What is the best paper explaining the superiority of Bayesianism over frequentism?
Question in title.
This is obviously subjective, but I figure there ought to be some “go-to” paper. Maybe I’ve even seen it once, but can’t find it now and I don’t know if there’s anything better.
Links to multiple papers with different focus would be welcome. For my current purpose I have a preference for one that aims low and isn’t too long.
It might help if you told us which of the thousands of varieties of Bayesianism you have in mind with your question. (I would link to I.J. Good’s letter on the 46656 Varieties of Bayesians, but the best I could come up with was the citation in Google Scholar, which does not make the actual text available.)
In terms of pure (or mostly pure) criticisms of frequentist interpretations of probability, you might look at two papers by Alan Hajek: fifteen arguments against finite frequentism and fifteen arguments against hypothetical frequentism.
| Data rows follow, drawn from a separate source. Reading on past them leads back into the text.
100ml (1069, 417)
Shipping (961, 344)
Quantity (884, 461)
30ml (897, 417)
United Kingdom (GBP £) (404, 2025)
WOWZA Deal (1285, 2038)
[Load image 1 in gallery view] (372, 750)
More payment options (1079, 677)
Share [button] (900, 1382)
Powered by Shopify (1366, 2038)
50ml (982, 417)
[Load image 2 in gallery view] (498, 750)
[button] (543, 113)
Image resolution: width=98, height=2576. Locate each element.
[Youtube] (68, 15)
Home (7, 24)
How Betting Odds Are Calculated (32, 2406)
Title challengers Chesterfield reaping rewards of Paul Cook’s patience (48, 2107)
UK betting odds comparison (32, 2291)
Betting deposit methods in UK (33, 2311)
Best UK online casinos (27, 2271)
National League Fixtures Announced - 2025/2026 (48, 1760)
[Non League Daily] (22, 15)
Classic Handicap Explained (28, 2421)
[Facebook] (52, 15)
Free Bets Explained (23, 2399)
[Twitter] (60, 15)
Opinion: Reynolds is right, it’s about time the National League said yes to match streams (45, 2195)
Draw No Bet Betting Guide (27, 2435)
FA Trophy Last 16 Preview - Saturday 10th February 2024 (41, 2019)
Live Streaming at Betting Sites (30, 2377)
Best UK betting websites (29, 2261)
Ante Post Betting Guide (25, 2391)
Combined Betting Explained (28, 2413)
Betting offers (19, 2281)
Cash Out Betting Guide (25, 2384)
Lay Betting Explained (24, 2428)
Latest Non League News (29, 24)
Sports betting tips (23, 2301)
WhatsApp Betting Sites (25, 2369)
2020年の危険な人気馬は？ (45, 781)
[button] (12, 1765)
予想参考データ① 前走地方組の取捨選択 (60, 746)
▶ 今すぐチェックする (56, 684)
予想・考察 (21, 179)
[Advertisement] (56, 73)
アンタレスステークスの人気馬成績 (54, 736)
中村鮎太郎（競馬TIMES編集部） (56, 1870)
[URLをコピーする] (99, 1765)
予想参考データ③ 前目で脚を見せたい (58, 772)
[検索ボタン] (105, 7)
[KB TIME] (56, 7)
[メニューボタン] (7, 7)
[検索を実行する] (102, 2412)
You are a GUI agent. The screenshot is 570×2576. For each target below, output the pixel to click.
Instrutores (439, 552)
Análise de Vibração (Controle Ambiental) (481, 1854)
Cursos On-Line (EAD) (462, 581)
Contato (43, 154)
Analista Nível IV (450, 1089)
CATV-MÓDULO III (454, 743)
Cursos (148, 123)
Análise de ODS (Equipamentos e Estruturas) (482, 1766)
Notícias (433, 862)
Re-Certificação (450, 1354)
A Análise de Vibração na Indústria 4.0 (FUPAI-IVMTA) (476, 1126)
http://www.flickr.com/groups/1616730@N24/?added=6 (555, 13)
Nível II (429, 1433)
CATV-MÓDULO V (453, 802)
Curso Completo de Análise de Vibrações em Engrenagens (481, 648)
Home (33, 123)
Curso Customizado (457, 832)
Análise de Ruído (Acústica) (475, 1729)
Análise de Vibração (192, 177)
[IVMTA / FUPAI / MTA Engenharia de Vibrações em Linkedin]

In terms of Bayesian statistics, you might take a look at a couple of papers by Dennis Lindley: an older paper on The Present Position in Bayesian Statistics and a newer one on The Philosophy of Statistics.
Lindley gives a personalist Bayesian account. If you want “objective Bayes,” you might take a look at this paper by James Berger. (The link actually has a bunch of papers, some of them discussing Berger’s paper, which is the first in the set.)
You might also find Bradley Efron’s paper Why Isn’t Everyone a Bayesian? useful. And on that note, I’ll just say that the presupposition of your question (that Bayesianism is straightforwardly superior to frequentism in all or most all cases) is more fraught than you might think.
Would this be I.J. Good’s letter on the 46656 Varieties of Bayesians? (I’m practicing my google-fu)
That pdf is a scan of chapters 3 and 4 of I. J. Good’s book, Good Thinking: The Foundations of Probability and Its Applications (free pdf) (Minnesota: University of Minnesota Press, 1983). Chapter 3, ’46656 varieties of Bayesians’, reprints a letter in American Statistician (December, 1971), vol. 25, pp. 62-63. This is indeed the letter which JonathanLivengood cited in his comment above.
Wow! Thanks for the Good Thinking link. Now I won’t have to scan it myself.
Yes, that’s the letter!
I am suspicious of the framing of the question, which doesn’t make clear which of several things it is talking about. Here’s Jacob Steinhardt’s post “Beyond Bayesians and Frequentists,” on some of the options.
In the notation of that post, I’d say I am interested mostly in the argument over “Whether a Bayesian or frequentist algorithm is better suited to solving a particular problem”, generalized over a wide range of problems. And the sort of frequentism I have in mind seems to be “frequentist guarantee”—the process of taking data and making inferences from it on some quantity of interest, and the importance to be given to guarantees on the process.
How wide a range did you have in mind? It’s certainly not the case that Bayesian methods are universally better than frequentist ones.
Examples where frequentist methods are better?
My guess is in hugely overdetermined cases where prior gets swamped by likelihood, and in cases where explicitly representing uncertainty is utterly intractable (like numerical methods), but I’d like to hear it from someone who knows what they are talking about.
Also, if it’s not “Bayesian”, is there a term for the statistical methodology that is always best in all situations (in the spirit of “rationalists should win”)? It seems to me that given that Bayesianism is correct in the ideal sense, the “best” method will always just be the best approximation of the Bayesian answer (where “best” includes factors like computational simplicity).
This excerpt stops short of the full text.